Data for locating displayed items
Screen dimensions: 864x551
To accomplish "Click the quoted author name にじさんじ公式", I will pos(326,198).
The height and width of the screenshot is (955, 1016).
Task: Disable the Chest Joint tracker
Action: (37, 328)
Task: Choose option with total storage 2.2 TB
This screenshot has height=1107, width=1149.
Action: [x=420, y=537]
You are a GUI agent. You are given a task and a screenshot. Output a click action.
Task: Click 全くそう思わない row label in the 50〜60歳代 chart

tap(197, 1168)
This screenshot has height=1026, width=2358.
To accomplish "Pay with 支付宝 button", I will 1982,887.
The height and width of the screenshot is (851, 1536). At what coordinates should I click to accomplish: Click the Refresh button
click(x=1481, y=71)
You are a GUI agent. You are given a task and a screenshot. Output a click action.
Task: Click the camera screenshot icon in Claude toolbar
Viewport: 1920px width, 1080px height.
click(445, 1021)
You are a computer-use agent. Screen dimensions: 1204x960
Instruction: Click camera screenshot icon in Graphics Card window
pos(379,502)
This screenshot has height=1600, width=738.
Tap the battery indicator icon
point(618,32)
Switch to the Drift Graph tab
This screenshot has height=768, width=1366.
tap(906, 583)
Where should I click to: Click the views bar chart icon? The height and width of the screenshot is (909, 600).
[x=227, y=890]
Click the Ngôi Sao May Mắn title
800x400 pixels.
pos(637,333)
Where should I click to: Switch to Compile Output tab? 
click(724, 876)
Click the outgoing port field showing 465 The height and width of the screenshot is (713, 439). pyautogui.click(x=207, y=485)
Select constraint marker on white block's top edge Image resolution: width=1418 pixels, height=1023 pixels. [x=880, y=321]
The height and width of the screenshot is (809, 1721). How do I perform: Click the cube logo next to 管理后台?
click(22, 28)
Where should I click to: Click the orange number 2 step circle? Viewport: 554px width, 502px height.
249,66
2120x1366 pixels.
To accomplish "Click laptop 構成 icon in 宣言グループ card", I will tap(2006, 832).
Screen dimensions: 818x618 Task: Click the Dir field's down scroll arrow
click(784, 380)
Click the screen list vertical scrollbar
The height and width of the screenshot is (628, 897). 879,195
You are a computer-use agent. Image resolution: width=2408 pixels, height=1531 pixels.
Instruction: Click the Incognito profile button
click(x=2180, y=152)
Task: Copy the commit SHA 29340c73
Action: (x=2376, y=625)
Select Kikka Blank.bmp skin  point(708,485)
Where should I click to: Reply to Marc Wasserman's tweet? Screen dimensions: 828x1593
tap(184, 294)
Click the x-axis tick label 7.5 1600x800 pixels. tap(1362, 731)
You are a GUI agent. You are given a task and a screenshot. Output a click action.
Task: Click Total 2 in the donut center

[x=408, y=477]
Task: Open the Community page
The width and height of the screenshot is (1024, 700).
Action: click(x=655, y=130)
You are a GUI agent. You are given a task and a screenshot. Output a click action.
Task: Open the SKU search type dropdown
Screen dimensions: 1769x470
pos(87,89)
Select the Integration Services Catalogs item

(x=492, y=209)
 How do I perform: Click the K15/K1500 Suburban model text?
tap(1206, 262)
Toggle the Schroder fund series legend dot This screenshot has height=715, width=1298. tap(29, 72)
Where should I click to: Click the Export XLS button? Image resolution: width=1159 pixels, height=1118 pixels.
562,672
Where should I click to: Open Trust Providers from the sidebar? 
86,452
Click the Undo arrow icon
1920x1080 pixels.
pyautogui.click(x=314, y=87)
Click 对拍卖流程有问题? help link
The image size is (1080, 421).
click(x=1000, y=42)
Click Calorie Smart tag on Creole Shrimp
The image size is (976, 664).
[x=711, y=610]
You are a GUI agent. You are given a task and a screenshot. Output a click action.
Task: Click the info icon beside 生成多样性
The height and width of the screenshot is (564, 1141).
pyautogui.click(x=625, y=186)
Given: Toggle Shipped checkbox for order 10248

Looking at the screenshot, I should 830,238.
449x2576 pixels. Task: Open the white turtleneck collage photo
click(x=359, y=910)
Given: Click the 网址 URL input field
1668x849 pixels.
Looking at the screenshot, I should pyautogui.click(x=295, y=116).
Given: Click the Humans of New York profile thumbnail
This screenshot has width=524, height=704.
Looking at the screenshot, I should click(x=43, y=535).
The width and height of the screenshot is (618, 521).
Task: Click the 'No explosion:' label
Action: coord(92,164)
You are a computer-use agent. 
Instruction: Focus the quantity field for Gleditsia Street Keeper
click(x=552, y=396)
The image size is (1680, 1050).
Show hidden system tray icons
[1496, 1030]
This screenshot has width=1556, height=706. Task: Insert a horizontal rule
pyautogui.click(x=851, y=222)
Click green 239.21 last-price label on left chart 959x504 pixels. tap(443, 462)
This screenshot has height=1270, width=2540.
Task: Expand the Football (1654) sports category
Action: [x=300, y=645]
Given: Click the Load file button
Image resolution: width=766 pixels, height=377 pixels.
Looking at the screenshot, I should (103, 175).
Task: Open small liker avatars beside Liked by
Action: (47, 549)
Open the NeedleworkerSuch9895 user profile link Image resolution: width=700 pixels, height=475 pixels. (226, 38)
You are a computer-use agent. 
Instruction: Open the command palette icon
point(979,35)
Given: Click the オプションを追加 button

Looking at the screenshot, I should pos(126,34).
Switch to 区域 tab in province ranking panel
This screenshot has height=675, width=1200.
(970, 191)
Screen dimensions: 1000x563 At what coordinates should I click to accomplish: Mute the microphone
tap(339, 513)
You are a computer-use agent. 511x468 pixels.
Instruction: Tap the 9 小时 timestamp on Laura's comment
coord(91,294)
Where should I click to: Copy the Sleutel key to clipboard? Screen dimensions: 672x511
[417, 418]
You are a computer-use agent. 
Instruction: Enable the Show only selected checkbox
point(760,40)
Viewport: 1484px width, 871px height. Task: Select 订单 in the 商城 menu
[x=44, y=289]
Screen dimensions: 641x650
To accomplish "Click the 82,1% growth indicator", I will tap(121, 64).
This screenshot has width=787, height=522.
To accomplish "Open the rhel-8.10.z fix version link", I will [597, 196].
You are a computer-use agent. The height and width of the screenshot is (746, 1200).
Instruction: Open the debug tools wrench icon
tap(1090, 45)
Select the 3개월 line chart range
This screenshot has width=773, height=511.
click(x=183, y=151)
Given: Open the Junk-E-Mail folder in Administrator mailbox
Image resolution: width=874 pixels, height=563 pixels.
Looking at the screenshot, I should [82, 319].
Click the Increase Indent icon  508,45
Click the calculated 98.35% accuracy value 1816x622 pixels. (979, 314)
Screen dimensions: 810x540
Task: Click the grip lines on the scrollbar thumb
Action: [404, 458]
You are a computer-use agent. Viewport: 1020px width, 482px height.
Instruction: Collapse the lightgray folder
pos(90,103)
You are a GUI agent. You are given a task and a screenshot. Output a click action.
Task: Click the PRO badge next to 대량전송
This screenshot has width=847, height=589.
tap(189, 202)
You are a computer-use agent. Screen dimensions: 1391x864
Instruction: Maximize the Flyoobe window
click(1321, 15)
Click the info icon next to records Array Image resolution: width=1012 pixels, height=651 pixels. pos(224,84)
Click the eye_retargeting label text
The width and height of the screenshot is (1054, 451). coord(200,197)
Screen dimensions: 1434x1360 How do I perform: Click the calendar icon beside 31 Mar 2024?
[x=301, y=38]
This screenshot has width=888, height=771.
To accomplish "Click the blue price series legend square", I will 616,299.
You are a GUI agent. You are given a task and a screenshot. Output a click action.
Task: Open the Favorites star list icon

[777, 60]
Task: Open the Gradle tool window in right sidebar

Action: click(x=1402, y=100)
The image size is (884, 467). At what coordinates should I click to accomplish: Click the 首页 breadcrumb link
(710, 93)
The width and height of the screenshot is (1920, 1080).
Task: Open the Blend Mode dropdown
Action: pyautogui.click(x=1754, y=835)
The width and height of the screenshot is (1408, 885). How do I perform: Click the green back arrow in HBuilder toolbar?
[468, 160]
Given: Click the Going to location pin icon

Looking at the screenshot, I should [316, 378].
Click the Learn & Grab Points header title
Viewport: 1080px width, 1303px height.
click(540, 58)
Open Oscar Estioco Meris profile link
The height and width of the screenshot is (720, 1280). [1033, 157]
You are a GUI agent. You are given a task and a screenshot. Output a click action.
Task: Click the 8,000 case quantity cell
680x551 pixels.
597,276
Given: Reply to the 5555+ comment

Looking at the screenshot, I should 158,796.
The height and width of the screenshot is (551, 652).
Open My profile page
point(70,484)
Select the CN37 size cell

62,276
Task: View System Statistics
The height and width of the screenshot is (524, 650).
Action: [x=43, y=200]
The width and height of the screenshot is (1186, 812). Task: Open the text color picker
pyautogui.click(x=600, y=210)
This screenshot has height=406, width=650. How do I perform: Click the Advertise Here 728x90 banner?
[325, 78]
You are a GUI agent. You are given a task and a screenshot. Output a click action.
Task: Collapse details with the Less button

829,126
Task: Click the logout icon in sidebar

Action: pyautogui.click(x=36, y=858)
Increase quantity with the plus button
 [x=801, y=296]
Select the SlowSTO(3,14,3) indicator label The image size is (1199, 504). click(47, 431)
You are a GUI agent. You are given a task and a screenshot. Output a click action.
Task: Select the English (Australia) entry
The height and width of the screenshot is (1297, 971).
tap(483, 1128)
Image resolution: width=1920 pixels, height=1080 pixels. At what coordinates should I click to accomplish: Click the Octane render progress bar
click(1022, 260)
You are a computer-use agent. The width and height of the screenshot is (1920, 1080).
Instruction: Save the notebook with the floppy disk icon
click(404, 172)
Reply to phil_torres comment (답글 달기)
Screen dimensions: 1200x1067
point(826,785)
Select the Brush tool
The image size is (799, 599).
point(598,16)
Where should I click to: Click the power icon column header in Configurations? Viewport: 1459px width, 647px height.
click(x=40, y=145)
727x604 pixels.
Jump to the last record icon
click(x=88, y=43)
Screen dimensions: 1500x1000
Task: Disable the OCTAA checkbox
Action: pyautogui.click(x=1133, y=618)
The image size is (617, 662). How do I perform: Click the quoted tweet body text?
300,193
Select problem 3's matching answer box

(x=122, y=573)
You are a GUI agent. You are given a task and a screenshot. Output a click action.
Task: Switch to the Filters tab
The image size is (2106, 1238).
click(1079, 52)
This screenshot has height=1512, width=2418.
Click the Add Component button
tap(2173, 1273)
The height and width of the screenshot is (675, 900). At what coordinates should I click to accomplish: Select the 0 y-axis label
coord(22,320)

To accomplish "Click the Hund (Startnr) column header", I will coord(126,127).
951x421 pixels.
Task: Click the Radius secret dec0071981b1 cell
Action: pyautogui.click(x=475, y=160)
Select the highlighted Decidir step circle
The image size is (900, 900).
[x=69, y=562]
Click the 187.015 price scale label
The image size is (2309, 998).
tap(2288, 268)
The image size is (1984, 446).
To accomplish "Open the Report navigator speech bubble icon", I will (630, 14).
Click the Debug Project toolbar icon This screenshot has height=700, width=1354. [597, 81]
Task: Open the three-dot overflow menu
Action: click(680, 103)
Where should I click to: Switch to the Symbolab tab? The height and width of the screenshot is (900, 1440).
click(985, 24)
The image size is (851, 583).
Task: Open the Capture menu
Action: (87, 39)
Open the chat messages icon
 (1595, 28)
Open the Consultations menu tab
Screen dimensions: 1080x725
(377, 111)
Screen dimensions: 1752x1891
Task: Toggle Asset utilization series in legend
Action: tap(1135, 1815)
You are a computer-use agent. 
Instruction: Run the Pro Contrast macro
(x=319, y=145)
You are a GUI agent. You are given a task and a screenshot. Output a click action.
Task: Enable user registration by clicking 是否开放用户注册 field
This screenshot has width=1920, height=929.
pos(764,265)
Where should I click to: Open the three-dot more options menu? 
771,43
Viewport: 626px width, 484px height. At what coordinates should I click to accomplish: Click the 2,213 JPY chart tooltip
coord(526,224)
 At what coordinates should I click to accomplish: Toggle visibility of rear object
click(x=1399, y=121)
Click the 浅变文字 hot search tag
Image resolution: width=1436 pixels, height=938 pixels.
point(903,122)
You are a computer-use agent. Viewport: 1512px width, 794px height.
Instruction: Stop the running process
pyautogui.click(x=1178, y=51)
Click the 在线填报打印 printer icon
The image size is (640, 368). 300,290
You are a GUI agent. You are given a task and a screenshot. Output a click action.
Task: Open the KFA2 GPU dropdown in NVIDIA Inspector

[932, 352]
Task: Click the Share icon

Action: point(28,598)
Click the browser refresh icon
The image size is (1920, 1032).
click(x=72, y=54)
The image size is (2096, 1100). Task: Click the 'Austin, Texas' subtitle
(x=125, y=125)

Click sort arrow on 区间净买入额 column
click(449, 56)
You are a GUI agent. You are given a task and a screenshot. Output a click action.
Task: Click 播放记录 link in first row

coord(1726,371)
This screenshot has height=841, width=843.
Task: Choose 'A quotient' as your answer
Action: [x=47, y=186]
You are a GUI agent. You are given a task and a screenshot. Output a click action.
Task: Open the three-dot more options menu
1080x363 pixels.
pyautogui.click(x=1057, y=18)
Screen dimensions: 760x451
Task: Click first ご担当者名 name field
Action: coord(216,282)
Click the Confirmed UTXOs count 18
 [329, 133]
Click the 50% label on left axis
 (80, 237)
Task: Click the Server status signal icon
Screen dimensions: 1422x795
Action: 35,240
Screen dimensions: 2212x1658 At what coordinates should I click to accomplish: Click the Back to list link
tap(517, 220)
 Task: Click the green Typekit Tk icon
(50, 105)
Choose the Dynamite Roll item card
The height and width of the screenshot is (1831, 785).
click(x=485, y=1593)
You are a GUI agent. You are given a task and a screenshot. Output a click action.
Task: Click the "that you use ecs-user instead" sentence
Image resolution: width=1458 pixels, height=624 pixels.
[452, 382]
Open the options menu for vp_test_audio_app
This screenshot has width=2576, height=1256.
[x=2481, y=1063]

- **EXERCISE AIM**: Identify every line in the data above that contains the string "three", matching case exactly, and copy each of those lines.

- **THE ANSWER**:
Task: Open the three-dot overflow menu
Where should I click to: Open the three-dot more options menu? 
Task: Open the three-dot more options menu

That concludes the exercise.